Two doors down, Joanne Brennan wasn't so upbeat. She and her husband are from Slidell, too, and also checked in on Sunday. Her frustration grows the more she watches the little news she can find about Slidell.

"Nothing. Nothing. Nothing," Brennan said in a lawn chair, pink lemonade in her hand. TV reporters say nothing about Slidell, she said.

"Well that's because they couldn't get over there," Larry said.

"Well, they could have taken aerial pictures," Brennan replied. "We have no information for the worst hit area."

She wondered how her 30-year-old Amazon parrot, Cracker Jack, fared. She wondered what happened to her two-story home, where she could see the sunset on a marsh out the window.

She said she wanted to volunteer. Do something. But she can't.

"Nothing," she said. "I can't even get the sheriff on the phone."

They left home with $12 in cash and have drained $800 from their bank account. A schoolteacher, she should have gotten a paycheck by now but she doesn't expect one soon. She's tired of eating at Whataburger.
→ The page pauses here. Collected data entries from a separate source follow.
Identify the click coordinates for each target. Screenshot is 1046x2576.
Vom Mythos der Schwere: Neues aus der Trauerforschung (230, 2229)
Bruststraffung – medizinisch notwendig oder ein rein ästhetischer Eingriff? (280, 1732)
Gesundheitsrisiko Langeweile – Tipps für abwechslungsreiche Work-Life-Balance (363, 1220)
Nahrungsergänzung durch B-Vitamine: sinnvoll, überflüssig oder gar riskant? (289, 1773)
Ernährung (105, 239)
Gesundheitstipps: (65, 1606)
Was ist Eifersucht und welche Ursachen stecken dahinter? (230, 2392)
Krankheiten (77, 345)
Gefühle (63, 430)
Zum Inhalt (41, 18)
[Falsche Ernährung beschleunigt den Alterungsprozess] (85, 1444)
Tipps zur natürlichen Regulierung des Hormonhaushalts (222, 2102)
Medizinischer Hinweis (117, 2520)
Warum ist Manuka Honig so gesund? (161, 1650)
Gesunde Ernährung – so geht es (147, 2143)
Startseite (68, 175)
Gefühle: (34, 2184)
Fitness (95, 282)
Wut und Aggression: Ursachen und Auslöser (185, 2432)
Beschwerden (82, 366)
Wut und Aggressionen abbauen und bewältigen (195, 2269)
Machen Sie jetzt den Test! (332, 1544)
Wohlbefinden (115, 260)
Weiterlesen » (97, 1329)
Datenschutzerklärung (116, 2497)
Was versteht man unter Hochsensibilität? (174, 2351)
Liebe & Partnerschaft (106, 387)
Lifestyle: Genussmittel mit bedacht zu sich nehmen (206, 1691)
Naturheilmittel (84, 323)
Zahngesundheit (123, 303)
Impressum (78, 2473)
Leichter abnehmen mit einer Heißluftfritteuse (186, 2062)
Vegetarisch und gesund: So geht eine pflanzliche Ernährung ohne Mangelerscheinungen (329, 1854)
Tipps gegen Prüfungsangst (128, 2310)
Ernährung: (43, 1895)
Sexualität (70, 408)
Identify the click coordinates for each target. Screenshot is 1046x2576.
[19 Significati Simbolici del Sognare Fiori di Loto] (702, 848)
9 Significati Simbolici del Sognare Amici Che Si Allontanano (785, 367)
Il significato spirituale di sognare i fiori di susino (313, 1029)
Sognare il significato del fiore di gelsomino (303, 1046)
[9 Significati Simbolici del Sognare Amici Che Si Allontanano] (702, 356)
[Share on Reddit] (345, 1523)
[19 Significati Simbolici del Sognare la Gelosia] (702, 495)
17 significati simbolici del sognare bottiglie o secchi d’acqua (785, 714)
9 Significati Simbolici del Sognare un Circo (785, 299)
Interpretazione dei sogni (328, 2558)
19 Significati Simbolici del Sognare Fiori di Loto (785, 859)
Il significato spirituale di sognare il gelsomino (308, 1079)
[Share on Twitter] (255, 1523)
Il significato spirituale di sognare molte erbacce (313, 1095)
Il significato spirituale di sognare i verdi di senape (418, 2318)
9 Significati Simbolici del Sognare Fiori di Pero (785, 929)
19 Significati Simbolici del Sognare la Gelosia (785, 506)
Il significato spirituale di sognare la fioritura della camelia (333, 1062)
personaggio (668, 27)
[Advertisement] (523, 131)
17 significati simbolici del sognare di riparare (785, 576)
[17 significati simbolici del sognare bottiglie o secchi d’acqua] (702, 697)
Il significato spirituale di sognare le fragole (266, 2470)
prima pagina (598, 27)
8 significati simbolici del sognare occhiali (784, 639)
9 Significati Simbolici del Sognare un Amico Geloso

Her husband, Joseph, looked like Ernest Hemingway and wore a brass belt buckle embossed with an anchor and boat shoes. He's been thinking a lot about his 34-foot boat, the Easterly IV, back in Slidell.

"The Winnebago of yachts," he called it. "I'm drinking a few beers. You know why I'm drinking a few beers? It's because I'm going to see my boat: It's finished."

He said he would "smooth" the police with bribes if they'd open the roads so he could check on the boat.

"We'll go today," he said. "Want to go?"